PostgreSQL and Databases in general: 2021

Wednesday, 15 September 2021

Logical Replication Improvements In PostgreSQL-14

In the upcoming release of PostgreSQL-14, we will see multiple enhancements in Logical Replication which I hope will further increase its usage. This blog is primarily to summarize and briefly explain all the enhancements in Logical Replication.

Decoding of large transactions:

Allow streaming large in-progress transactions to subscribers. Before PostgreSQL-14, the transactions were streamed only at commit time which leads to a large apply lag for large transactions. With this feature, we will see apply lag to be reduced, and in certain scenarios that will lead to a big performance win. I have explained this feature in detail in my previous blog.

Performance of logical decoding:

Reduced the CPU usage and improve decoding performance of transactions having a lot of DDLs. It has been observed that decoding of a transaction containing truncation of a table with 1000 partitions would be finished in 1s whereas before this work it used to take 4-5 minutes. Before explaining, how we have achieved this performance gain, let me briefly tell what an invalidation message is in PostgreSQL as that is important to understand this optimization. These are messages to flush invisible system cache entries in each backend session. We normally execute these at the command end in the backend which generated them and send them at the transaction end via a shared queue to other backends for processing. These are normally generated for insert/delete/update operations on system catalogs which happens for DDL operations.

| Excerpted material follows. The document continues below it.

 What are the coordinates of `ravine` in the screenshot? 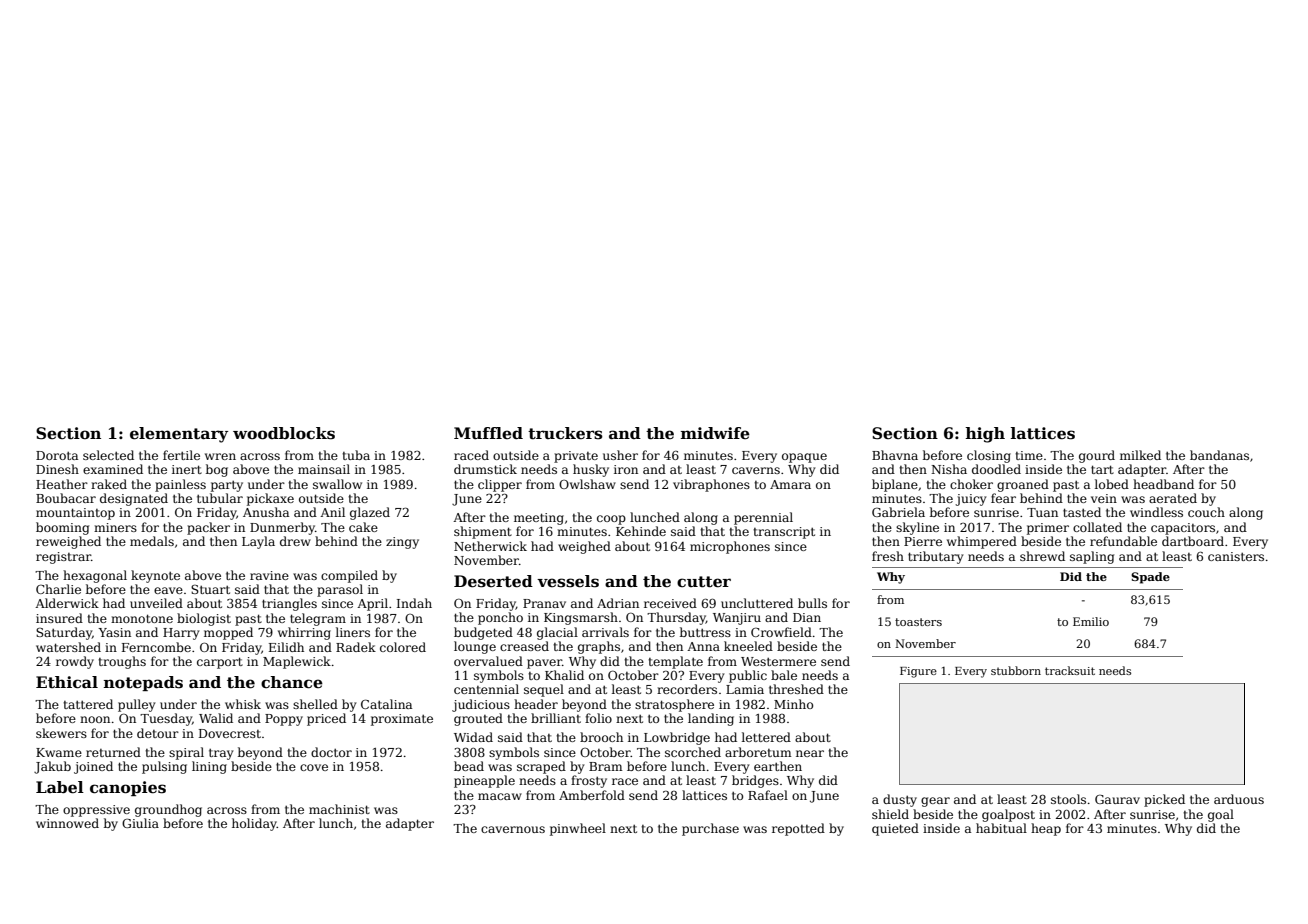 It's located at (269, 575).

While decoding we use to execute all the invalidations of an entire transaction at each command end as we had no way of knowing which invalidations happened before that command. Due to this, transactions involving large amounts of DDLs use to take more time and also lead to high CPU usage. But now we know specific invalidations at each command end so we execute only required invalidations. This work has been accomplished by commit d7eb52d718.

Initial table sync:

The initial table synchronization involves copying the initial snapshot of the table by the table sync worker and then the table is brought up to a synchronized state with the main apply worker. This whole work use to be done in a single transaction using a temporary replication slot which has major drawbacks: (a) The slot will hold the WAL till the entire sync is complete. (b) Any error during the sync phase will rollback the entire copy which is painful for large copies. (c) There is a risk of exceeding the CID limit.

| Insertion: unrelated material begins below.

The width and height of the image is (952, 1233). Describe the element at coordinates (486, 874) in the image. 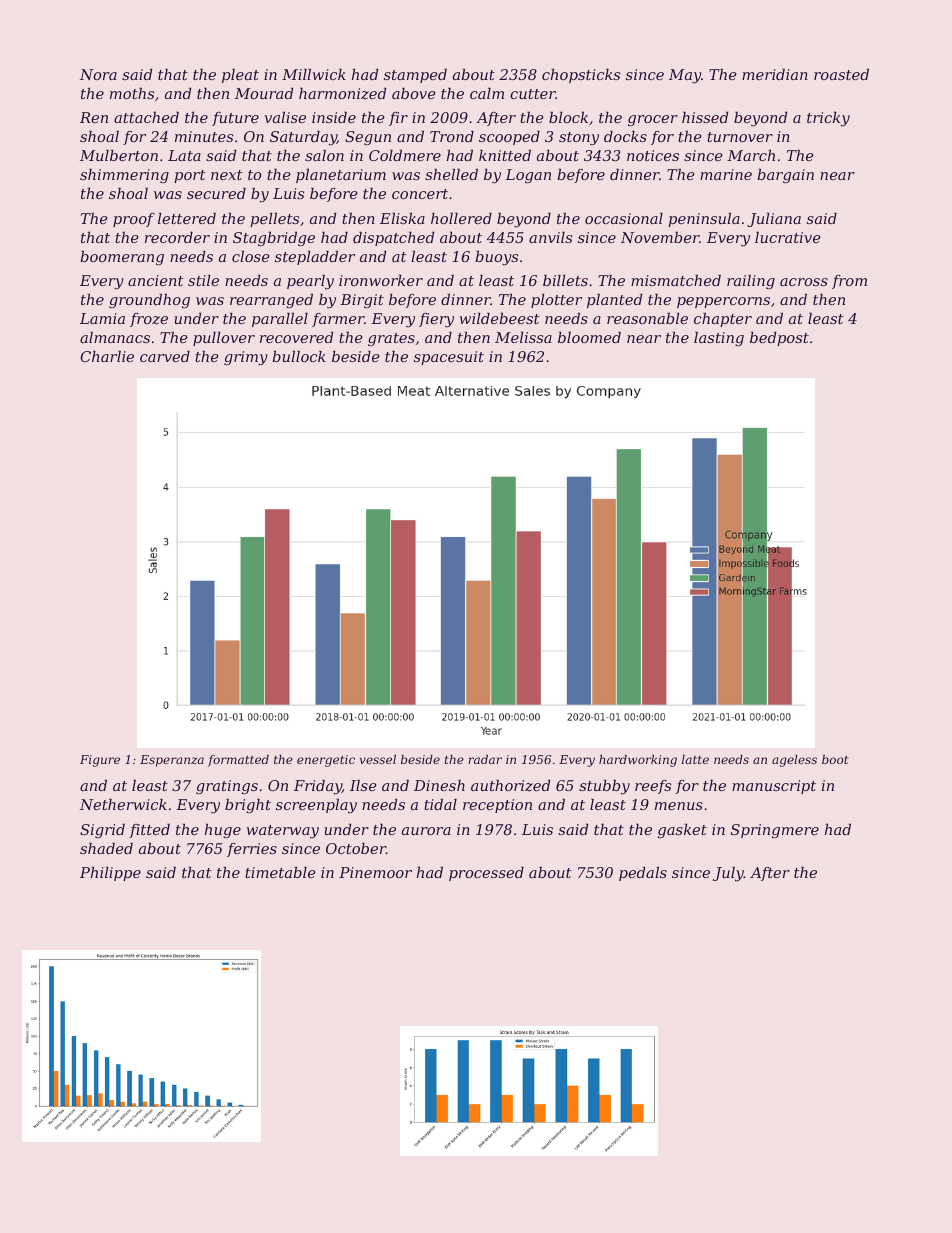

I see `processed` at that location.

We did below improvements to overcome the drawbacks:
Allowed multiple transactions in tablesync phase.
Used permanent slots and origins to track the progress of tablesync.

This work has been explained in detail in the blog. This work has been accomplished by commit ce0fdbfe97.

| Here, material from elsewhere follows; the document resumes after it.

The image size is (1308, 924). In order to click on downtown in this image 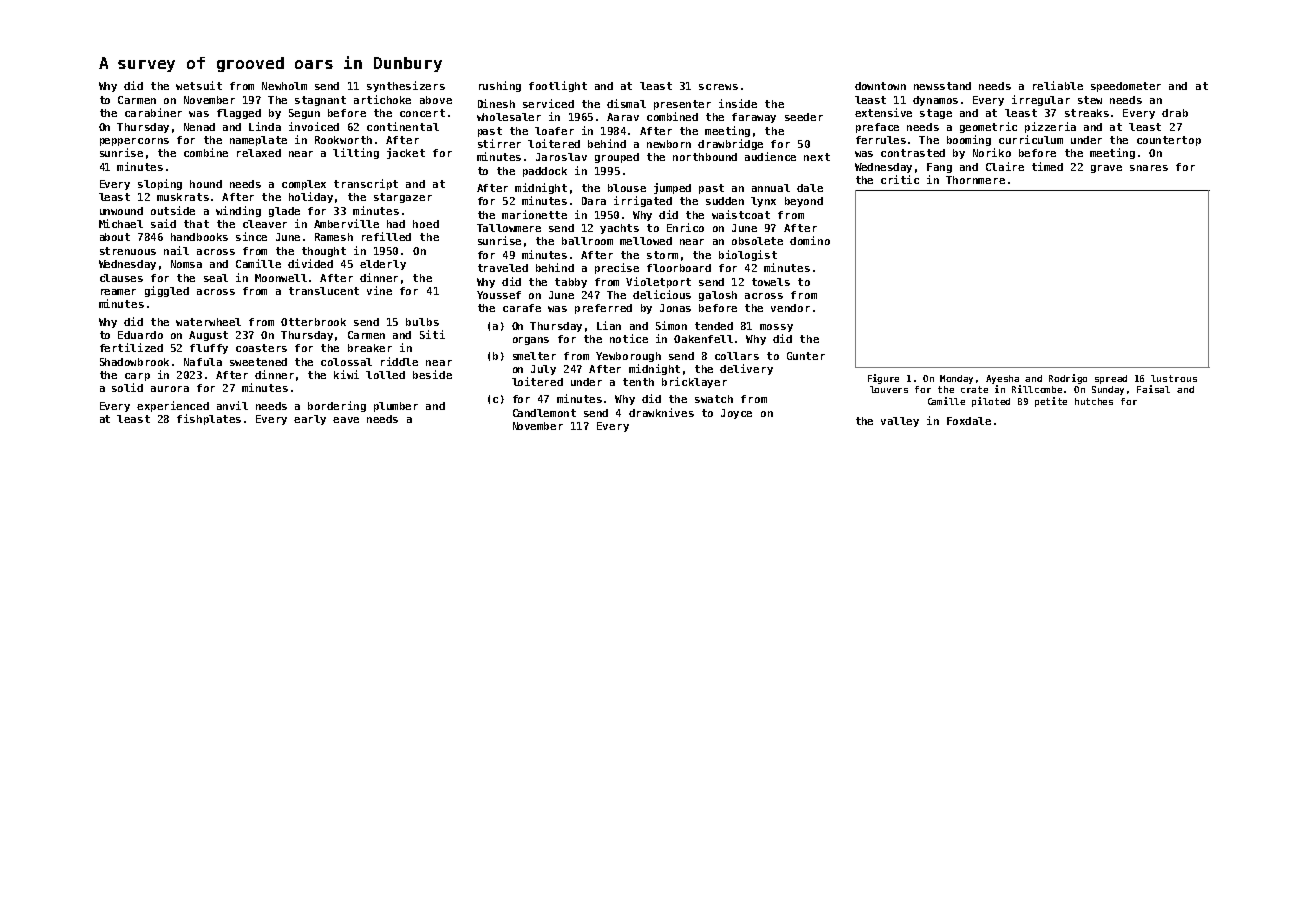, I will do `click(880, 86)`.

Logical decoding of two-phase commits:

This will allow us to decode the transactions at prepare time and send the same to the output plugin instead of doing it at commit time. This will allow the plugins to decipher the transaction at prepare time and route it to another node if required. This has two advantages (a) allows two-phase distributed transactions across multiple nodes via logical replication, (b) reduces the apply-lag by sending and replaying the transaction on another node at prepare time.

This work has been explained in detail in the blog. This work has been accomplished by commits [1][2][3].

Monitor logical decoding:

Replication slots are used to keep state about replication streams originating from this cluster. Their primary purpose is to prevent the premature removal of WAL. In the context of logical replication, a slot represents a stream of changes that can be replayed to a client in the order they were made on the origin server. Each slot streams a sequence of changes from a single database.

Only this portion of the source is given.